When Bigger accepts the job as the Dalton family’s driver and comes into contact with the white socialites his demeanor shifts to a passive-aggressive nervousness that renders him almost helpless, particularly as Mary and Jan befuddle him with their dreams of a race-neutral communist utopia. Bigger understands none of this and displays no intelligence whatever in regard to abstract concepts such as freedom, equality, and political power.
It’s only after he kills Mary that a glimmer of intellect comes out. Desperate to save his live Bigger suddenly becomes clever in the book’s second part and is shown to be somewhat resourceful in his attempts to dispose of the body and throw the police off his trail and onto Jan’s.

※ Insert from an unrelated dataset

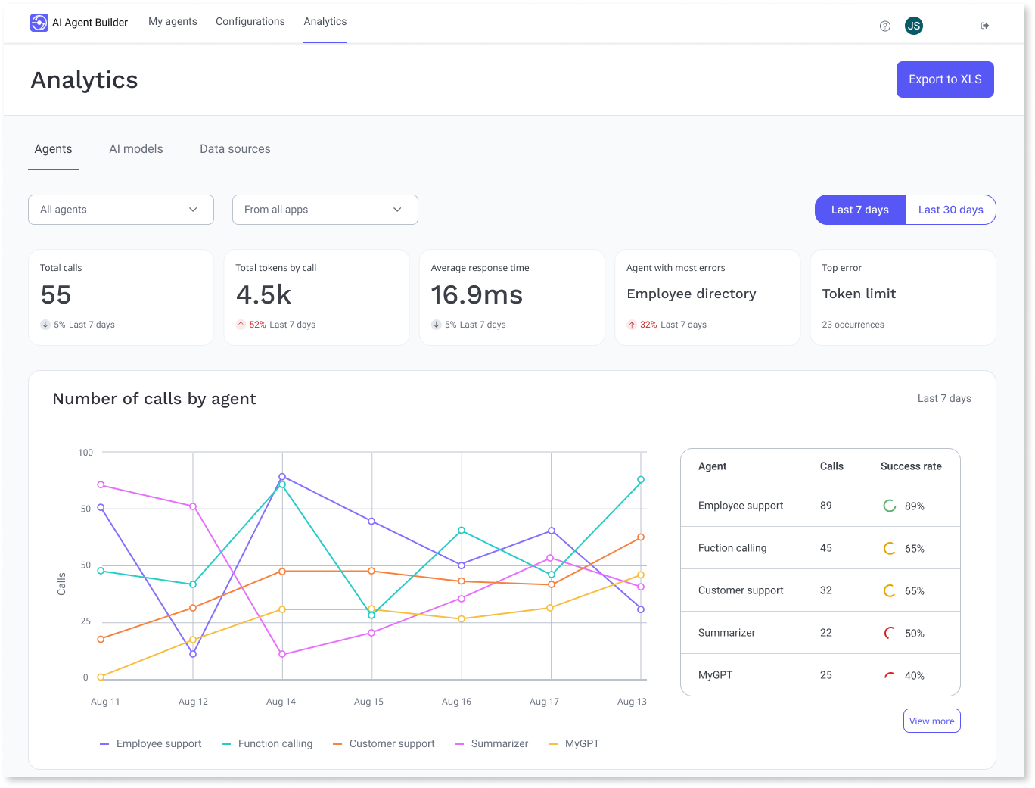Open the All agents dropdown
The height and width of the screenshot is (788, 1035).
coord(120,210)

When Bigger is about to be discovered as the killer and slips away he becomes an animal on the run. It is not clear why he insists on taking Bessie with him as he flies and this soon proves to be a mistake. Rather than simply leave her Bigger bashes her head in with a brick, killing a second time and removing from this reader any remaining empathy for his character.
This second section of the book is dull stuff, that of an ordinary crime novel and not as well done. It’s necessary to get to the trial sequence but of no particular interest in itself.

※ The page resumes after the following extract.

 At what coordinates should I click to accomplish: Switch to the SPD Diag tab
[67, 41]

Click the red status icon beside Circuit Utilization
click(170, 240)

After being caught Bigger flirts with religion and rejects it, choosing instead to turn inward to the self-loathing and paranoia that define his attempts to interact with the white world. He knows only that he wants to be something other than what he is.
Enter Max as a crusading lawyer whose desire to equalize social iniquities is manifested in his efforts to spare Bigger from the death penalty despite his obvious and self-admitted guilt.
The purpose of Native Son is to set up the trial that is the core of the third section. The trial pits Max’s crusade for social justice against the state attorney’s racist agenda of death and is an obvious condemnation of mainstream America’s implementation of justice at the time.
Max scores good points as he describes the impact of Bigger’s tough childhood and its relationship to the crime. However, in my opinion Wright goes too far when he has Max state that Bigger should be spared from death lest the black population of America rise up in another, even more ill-advised Civil War, as if this threat should stand against applying the law to a man who killed two women.
Opposing Max is a cardboard cutout of a 1930s KKK member who acts as a prosecuting attorney by day. His speeches are, to my post-baby-boomer mentality, hideously racist and offensive both to blacks and to anyone with a sense of fair play. To the modern reader these views are a flashback to a past that whites should be ashamed of and that would best be forgotten. His efforts to railroad Bigger via an overly speedy trial are disgusting, though this in fact had no relationship to the punishment ultimately handed down, the facts of the case being what they were.
In summary, I would describe Native Son as being highly derivative of Theodore Dreiser’s An American Tragedy, substituting race conflict in place of class struggle, though not as well-written, suspenseful, or entertaining. The glimpse into race issues in pre-Jackie Robinson times is interesting though ultimately not compelling reading.
The Wikipedia article about Native Son says this:
Wright’s protest novel was an immediate best-seller, selling 250,000 hardcover copies in its initial run. It was one of the earliest successful attempts to explain the racial divide in America in terms of the social conditions imposed on African-Americans by the dominant white society.
It is number 71 on the American Library Association’s list of the 100 Most Frequently Challenged Books of 1990-2000. The Modern Library named it #20 on their list of the 100 best novels of the 20th Century.
In my opinion that is giving a competently-written, somewhat interesting book too much credit.